La situation actuelle est anxiogène, mais c’est aussi une belle occasion de remettre en question et d’améliorer nos pratiques, comme architectes et plus largement dans nos sociétés.

Laurent McComber, architecte principal et fondateur de L. McComber

(Montréal; 3 associés, 5 employés)  

Laurent McComber, architecte principal et fondateur de L. McComber
Photo :  Cindy Boyce

La semaine dernière [du 20 au 24 avril] a été très occupée. Nous avons signé de nouveaux contrats, dont un gros projet multilogement. C’est encourageant ! D’autres clients ont par contre mis leur projet résidentiel sur pause.

En plus de mon propre travail, je dois effectuer certaines tâches administratives dont Pascale [Barrette-Brisson], ma femme et associée, se charge habituellement, parce qu’elle s’occupe de notre famille.

Après avoir réduit les heures de travail à la fin mars et en avril, nous prévoyons revenir à 35 heures la semaine prochaine, tout en demeurant flexibles, parce que chacun réagit différemment à ce contexte étrange. L’essentiel est que chacun préserve son équilibre.

Les mesures d’aide

Nous nous prévalons de tout ce qui est offert ! Pascale reçoit la Prestation canadienne d’urgence. Nous avons demandé et reçu le prêt de 40 000 $ que les banques accordent aux PME avec le soutien du gouvernement fédéral; c’est efficace pour pallier le manque de liquidités. Nous comptons aussi profiter du soutien financier à la formation du gouvernement québécois.

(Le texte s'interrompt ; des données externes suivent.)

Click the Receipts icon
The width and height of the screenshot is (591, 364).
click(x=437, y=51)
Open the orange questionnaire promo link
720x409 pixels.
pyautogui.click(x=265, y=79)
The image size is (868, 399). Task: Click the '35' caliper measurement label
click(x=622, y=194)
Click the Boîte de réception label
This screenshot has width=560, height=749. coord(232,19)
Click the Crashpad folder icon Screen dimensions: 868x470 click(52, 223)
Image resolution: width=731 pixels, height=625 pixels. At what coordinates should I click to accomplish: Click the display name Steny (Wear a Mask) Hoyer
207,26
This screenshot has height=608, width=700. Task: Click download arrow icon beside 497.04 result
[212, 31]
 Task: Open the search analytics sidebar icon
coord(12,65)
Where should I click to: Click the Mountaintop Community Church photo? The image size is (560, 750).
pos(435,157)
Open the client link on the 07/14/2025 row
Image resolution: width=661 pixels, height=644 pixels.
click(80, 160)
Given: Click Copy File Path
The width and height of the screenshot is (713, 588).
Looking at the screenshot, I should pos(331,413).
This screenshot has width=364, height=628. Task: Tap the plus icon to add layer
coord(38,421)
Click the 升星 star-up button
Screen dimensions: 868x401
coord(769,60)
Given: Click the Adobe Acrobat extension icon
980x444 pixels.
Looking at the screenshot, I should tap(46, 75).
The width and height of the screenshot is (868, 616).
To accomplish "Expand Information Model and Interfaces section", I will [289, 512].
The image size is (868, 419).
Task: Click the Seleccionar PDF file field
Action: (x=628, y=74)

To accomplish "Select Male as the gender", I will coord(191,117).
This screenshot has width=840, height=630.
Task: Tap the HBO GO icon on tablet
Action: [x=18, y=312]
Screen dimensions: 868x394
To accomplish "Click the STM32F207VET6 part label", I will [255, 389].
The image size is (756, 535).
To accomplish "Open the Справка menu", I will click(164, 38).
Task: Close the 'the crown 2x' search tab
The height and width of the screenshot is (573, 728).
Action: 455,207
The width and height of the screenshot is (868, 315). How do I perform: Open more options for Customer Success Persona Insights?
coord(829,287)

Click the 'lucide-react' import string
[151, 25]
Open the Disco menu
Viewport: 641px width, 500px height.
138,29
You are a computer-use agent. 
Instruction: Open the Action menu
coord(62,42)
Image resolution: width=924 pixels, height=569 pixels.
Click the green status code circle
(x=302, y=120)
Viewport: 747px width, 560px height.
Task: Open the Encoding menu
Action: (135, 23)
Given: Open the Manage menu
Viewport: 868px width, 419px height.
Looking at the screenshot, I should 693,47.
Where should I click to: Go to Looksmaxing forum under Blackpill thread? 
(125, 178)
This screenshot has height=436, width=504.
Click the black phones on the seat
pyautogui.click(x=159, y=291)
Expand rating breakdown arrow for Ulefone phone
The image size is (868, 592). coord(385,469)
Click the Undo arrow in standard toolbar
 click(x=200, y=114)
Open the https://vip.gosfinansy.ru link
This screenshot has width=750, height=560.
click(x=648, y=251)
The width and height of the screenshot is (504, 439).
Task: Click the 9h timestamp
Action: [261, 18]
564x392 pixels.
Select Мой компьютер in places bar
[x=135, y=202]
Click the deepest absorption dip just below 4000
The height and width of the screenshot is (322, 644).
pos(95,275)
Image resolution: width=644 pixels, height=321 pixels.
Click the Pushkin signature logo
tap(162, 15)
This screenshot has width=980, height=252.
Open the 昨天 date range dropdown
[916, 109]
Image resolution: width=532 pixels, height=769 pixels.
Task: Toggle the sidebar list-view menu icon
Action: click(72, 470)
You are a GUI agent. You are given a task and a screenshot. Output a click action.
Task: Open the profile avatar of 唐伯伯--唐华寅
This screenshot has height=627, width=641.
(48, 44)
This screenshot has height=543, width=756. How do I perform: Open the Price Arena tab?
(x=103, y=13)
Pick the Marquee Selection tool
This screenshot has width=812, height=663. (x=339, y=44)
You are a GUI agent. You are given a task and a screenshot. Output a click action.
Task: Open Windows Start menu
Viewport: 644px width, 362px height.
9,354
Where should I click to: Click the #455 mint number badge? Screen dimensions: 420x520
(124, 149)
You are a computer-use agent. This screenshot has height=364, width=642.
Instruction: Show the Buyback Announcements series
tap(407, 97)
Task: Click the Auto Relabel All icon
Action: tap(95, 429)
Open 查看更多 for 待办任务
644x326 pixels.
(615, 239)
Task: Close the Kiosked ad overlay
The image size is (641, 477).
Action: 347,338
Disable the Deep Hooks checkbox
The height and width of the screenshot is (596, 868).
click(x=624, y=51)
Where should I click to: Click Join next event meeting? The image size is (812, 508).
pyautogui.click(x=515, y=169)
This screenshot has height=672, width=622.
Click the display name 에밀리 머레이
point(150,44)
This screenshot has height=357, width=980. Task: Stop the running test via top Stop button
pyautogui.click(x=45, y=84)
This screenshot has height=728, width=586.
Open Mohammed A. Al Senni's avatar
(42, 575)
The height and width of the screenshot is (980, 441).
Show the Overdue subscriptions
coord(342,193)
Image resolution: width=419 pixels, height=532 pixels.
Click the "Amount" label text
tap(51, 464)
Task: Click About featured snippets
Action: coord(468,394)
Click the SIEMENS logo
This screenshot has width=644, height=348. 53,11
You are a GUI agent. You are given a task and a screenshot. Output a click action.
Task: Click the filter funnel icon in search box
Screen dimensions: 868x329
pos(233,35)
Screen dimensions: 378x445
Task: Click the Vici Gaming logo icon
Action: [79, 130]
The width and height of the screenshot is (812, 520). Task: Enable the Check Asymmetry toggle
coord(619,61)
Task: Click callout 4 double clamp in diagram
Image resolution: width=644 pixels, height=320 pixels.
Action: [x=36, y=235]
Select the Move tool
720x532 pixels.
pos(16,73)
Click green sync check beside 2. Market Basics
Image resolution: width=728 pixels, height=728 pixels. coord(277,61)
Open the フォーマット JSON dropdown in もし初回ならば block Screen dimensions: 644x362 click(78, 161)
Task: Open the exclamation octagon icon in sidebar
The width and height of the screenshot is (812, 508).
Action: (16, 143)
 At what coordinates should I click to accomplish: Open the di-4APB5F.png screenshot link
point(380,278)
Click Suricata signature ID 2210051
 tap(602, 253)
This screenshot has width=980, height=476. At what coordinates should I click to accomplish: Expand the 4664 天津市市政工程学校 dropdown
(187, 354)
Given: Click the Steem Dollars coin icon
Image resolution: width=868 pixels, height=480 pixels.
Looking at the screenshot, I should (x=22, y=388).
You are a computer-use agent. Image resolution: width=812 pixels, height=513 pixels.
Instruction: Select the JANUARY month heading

Le retour sur les chantiers

Mon associé Olivier Lord et moi avons visité trois chantiers cette semaine. Nous avons rédigé notre propre politique en lien avec la pandémie, inspirée des lignes directrices de la Commission des normes, de l’équité, de la santé et de la sécurité du travail et de l’Association des professionnels de la construction et de l’habitation du Québec. Notre responsabilité est double. D’une part, informer les entrepreneurs quant à leurs responsabilités en matière d’hygiène et de distanciation. D’autre part, respecter nous-mêmes les règles d’hygiène, favoriser les communications à distance et éviter les documents papier.

Le retour au bureau

Nous nous préparons à retourner au bureau dès que ce sera autorisé. Au sein de l’équipe, c’est partagé : certains ont hâte, d’autres sont bien en télétravail. Nous avons l’intention de permettre les deux.

La situation est difficile, mais nous sommes pleins de ressources et nous nous en sortons bien ! C’est beau de voir la capacité d’adaptation de chacun : notre équipe, les clients, le gouvernement, la société en général. Je suis impressionné !

Suzanne Bergeron, associée chez Louise Amiot et Suzanne Bergeron, architectes

(Québec; 2 associées, 8 employés)

Suzanne Bergeron, associée, Louise Amiot et Suzanne Bergeron, architectes

Moi qui ne suis pas à l’aise avec les technologies de l’information, j’ai réussi avec l’aide de nos employés à les apprivoiser et je suis fière de l’autonomie que j’ai développée ! Malgré le contexte un peu décourageant, notre équipe garde le moral et fait preuve d’humour.

Des projets retardés

Certains projets sont au ralenti, voire compromis, en raison de l’impossibilité de tenir des consultations citoyennes. Par ailleurs, nous ne savons pas toujours comment concilier les décrets gouvernementaux avec nos responsabilités professionnelles. Dans un projet pour lequel la poursuite des travaux est autorisée, nous ne savons pas si la reprise inclut la surveillance de chantier par l’architecte au dossier. Logiquement oui, mais nous n’avons pas obtenu de réponse claire à cette question.

Les prochains mois

Nous ne sommes pas inquiètes pour l’entreprise. Après 40 ans de pratique, mon associée et moi avons la notoriété suffisante pour que les mandats continuent de se présenter d’eux-mêmes. Nous voulons surtout que nos employés se sentent en sécurité. Je ne vois pas l’incertitude des prochains mois comme un problème. Nous aurons à composer avec une réalité encore inconnue, tout simplement.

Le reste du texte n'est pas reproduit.